Da genitore a mia volta, il lockdown non è stato per niente salutare. Ci sono diverse incompatibilità in campo: età e livelli energetici drammaticamente differenti, ruoli sociali raramente conciliabili con le richieste familiari, e via discorrendo. Insomma, si va in affanno e la produttività cala.
Per cui se da un lato non meravigliano affatto i risultati delle ultime ricerche sul burnout parentale, dall’altro forse dovrebbe rivedersi tutto il sistema perché è piuttosto evidente non funzioni, almeno alla luce dello scompenso tra richieste e risorse a disposizione. Per questo, il New York Times ha recentemente titolato che nell’economia ai tempi del coronavirus puoi avere un figlio o un lavoro, ma non entrambi.
E così, mentre da un lato impazza il dibattito su come meglio ripartire, dall’altro sono ancora molti coloro i quali trascurano il prezzo di genere che verrà quasi del tutto pagato dalle donne. Questo almeno per due ordini di motivi: il primo è la forte asimmetria sociale a causa degli stereotipi di genere, ha spiegato la sociologa Chiara Saraceno in un recente dibattito nel corso del Festival dell’Economia di Trento; il secondo è che questa crisi mina alle fondamenta il contatto sociale, ambito di elezione dell’occupazione femminile, ha aggiunto l’economista Alessandra Casarico nel corso dello stesso incontro.
Il risultato è che tutto ciò rappresenta un ulteriore fardello sulle spalle dell’economia, aggravando il già salatissimo conto presentatoci dalla pandemia, in qualsiasi direzione lo si voglia guardare: salute, produzione, consumi, tenuta sociale, eccetera.
Infatti, per chi un lavoro ce l’ha, il dilemma è se abbandonare un figlio per la carriera adesso che l’economia riprenderà a pieno regime e le scuole chissà se avranno riaperto e come; pensando invece a coloro che un lavoro l’hanno perso, il tema diventa la crescita delle sacche di povertà, con relativa ricaduta su diritti e opportunità delle fasce più deboli.
In altri termini, considerato che le mamme, volenti o nolenti, sopportano il maggiore peso tra le mura domestiche e sono quelle a maggior rischio di disoccupazione, il timore è che vengano spazzati via anni di conquiste in tema di uguaglianza di genere, ha sottolineato un recente rapporto delle Nazioni Unite.

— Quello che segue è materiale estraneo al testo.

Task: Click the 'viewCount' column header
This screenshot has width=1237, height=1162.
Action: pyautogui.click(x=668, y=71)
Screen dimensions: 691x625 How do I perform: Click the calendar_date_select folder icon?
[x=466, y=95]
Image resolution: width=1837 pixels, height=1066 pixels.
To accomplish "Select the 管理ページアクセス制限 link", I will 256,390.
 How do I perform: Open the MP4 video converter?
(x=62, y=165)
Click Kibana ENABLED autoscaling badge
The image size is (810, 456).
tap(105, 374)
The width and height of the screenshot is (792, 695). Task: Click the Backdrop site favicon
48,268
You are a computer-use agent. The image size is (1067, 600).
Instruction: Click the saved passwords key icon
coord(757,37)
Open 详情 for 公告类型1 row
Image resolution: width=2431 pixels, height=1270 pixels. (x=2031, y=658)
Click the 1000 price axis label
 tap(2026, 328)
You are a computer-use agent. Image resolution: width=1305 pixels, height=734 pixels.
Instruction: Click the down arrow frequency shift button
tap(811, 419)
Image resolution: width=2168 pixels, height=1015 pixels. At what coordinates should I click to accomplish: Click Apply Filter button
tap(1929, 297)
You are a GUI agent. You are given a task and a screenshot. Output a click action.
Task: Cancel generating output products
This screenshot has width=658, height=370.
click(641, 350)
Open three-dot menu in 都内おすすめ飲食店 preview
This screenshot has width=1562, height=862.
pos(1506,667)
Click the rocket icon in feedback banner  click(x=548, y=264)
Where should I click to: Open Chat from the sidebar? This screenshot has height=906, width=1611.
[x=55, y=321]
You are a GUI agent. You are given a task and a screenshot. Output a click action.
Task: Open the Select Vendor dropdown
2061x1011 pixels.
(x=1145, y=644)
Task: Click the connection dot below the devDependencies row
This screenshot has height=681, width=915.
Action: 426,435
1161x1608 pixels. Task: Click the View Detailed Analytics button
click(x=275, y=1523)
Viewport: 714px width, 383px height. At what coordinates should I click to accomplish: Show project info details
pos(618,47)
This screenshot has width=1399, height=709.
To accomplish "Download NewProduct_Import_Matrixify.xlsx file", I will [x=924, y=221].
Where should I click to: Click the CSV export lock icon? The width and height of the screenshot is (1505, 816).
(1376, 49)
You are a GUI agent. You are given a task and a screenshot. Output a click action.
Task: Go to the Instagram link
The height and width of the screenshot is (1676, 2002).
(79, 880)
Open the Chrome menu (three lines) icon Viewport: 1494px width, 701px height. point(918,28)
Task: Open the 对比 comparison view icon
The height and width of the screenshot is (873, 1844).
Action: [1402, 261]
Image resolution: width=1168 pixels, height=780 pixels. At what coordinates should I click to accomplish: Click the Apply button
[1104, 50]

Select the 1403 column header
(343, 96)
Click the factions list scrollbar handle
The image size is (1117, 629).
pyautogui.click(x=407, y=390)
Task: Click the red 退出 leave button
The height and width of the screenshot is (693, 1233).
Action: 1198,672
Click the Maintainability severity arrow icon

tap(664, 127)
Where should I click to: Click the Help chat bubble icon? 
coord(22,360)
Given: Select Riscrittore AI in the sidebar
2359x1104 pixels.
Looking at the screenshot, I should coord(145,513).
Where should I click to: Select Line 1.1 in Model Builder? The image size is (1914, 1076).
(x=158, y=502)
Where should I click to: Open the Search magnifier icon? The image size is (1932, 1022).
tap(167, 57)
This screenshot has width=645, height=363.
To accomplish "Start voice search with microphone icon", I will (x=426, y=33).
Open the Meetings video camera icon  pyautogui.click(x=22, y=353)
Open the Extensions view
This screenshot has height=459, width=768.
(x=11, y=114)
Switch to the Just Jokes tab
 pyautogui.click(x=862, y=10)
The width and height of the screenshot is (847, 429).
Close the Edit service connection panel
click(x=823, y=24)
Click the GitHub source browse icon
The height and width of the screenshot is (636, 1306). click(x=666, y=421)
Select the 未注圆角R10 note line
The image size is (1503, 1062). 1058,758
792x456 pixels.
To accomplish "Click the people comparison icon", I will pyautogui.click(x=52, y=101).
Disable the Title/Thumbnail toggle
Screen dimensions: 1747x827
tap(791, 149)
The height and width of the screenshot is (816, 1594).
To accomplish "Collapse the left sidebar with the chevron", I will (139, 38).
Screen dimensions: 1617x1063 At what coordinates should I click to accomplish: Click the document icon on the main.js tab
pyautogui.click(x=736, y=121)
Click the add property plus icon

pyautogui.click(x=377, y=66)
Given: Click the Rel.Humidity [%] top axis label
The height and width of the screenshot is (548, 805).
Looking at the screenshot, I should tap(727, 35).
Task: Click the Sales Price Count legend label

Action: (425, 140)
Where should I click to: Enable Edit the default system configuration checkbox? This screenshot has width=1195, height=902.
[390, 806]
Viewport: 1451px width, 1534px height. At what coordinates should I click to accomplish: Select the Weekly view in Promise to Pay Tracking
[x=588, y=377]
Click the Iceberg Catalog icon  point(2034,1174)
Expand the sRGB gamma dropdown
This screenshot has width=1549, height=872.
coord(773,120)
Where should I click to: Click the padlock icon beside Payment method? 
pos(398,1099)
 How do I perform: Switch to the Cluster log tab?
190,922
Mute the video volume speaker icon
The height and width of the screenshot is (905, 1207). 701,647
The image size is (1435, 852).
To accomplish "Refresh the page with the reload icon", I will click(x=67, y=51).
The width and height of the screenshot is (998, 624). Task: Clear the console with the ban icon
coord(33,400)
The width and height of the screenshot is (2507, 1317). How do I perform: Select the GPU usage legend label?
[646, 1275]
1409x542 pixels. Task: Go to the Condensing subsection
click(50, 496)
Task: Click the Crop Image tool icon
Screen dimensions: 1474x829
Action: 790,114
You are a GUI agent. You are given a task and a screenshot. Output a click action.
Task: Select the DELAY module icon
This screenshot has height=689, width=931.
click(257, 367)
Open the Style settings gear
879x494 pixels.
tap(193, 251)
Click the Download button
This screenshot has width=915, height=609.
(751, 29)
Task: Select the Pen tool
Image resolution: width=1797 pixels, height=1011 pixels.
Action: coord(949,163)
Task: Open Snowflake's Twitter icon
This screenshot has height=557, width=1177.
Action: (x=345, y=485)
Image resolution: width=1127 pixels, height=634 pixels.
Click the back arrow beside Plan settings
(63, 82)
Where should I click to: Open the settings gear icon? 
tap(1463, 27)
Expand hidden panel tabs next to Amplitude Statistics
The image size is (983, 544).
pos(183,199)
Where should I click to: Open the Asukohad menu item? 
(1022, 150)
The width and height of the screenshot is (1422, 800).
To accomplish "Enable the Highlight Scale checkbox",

Rovesciando il discorso, come può il Covid invece rappresentare un’occasione di progresso? I risultati di un recente studio realizzato da tre università canadesi e confermato da altrettante ricerche provenienti Paesi Bassi, Stati Uniti e Germania, offrono un indizio rivelando che la maggior parte delle famiglie ha confermato che i ruoli in casa si sono divisi in maniera più equa durante il lockdown. Inoltre, una ricerca prodotta da una società di marketing ha rivelato che due uomini su tre non avrebbero problemi nel continuare a lavorare da casa.
Insomma, un’opportunità esiste e si chiama flessibilità, “un concetto che non è stato supportato da molte aziende pre-pandemia”, ha dichiarato alla BBC l’esperta di risorse umane Caroline Whaley, “ma che ora è diventato chiave”. Tuttavia, ha concluso, l’ostacolo maggiore è rappresentato dai leader aziendali i quali dovrebbero supportare un reale cambio di cultura sul posto di lavoro perché tutto ciò possa avvenire.